Halle Berry is celebrating the 20th anniversary of “Catwoman” with admirable poise.
Though the 2004 comic book movie drew horrid reviews and earned Berry a Razzie Award for “worst actress,” she argued Thursday on “The Tonight Show” that it’s found a whole new audience these days — and she disagreed with critics.
“I loved it,” Berry told Jimmy Fallon. “I mean, it got panned. You know, the critics said it sucked balls. That’s not that bad; I’ve gotten worse reviews — and balls aren’t that bad.”
Though audience members and social media users alike have surely used those words to describe the film before, professional critics were slightly more eloquent in their reviews — and slammed the cartoonish depiction of Batman’s off-and-on ally as “a very poor effort.”

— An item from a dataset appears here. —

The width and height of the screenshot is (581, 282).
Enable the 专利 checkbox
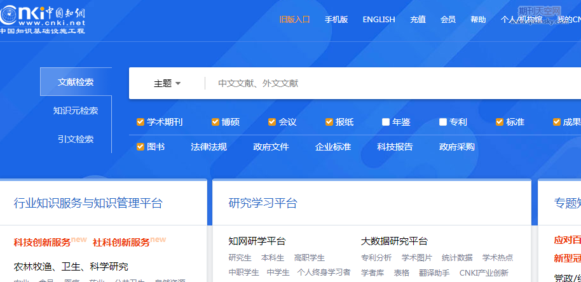click(443, 122)
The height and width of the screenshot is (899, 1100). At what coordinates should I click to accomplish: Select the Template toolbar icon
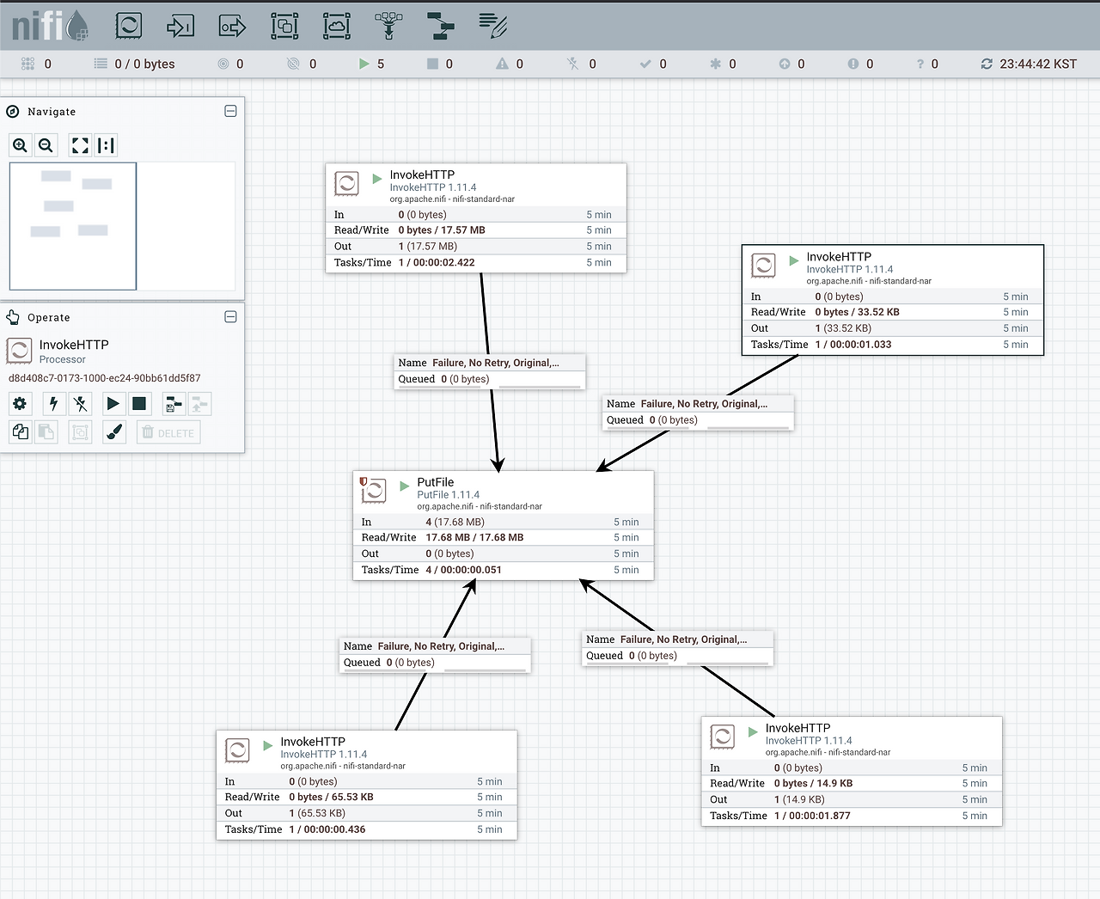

“Catwoman’s director, a visual-effects specialist named [Jean-Cristophe] Pitof [Comar], is not contained by the rules of filmmaking,” wrote Wall Street Journal critic Joe Morgenstern in 2004. “Scenes that make sense? Nonsense. Characters with inner lives? Utterly passé.”

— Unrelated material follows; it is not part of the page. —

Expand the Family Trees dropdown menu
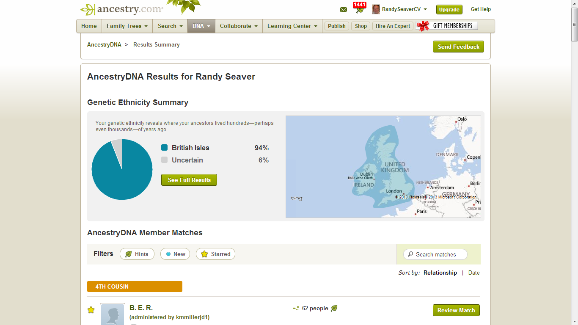tap(127, 26)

Berry admirably leaned into those reactions almost immediately and accepted her Razzie Award in person — becoming the most famous celebrity to ever do so — and recently posed topless with several cats to commemorate the film’s 20th birthday.

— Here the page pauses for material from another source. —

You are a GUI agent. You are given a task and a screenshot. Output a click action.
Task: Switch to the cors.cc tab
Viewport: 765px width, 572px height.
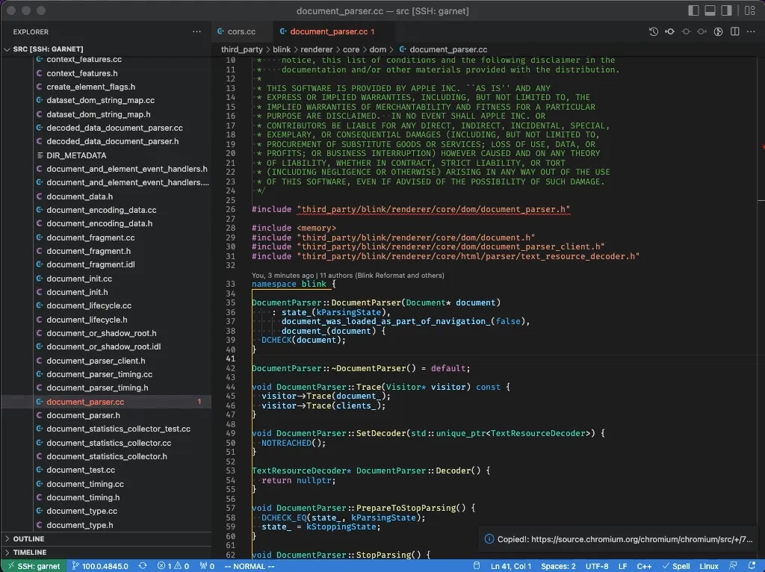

The Oscar winner (in 2001 for “Monster’s Ball) even claimed to have noticed newfound appreciation for the film, which grossed only $82 million worldwide on a budget of $100 million, and she used the viral title of Charli XCX’s latest album, “Brat,” to describe her transformed perception as the film’s star.
“What I’m happy about is that the children have found it now on the internet, and they love it,” Berry told Fallon. “So it’s so vindicating. Because now they’re saying it’s cool and what the heck was everybody’s problem with it, so I’m like, ‘I’m so brat now.’”
Fallon naturally couldn’t help himself and cleverly christened Berry “Bratwoman.”
The film’s average review score of 8% marked one of the lowest in Berry’s career — and “Catwoman’s” plot bafflingly revolved around the unethical production of an anti-aging skin cream — Berry argued that the reviews are worse than the movie itself.
“People have the freedom to discover it on their own without a reminder of what critics said about it,” she told Entertainment Weekly in July. “Younger generations don’t know what was said back then. They discover it on their own and enjoy its merits without being mind-led to think a certain way.”
When asked whether she’d reprise her role in the future, Berry didn’t flinch.
“If I could direct it,” she declared Thursday.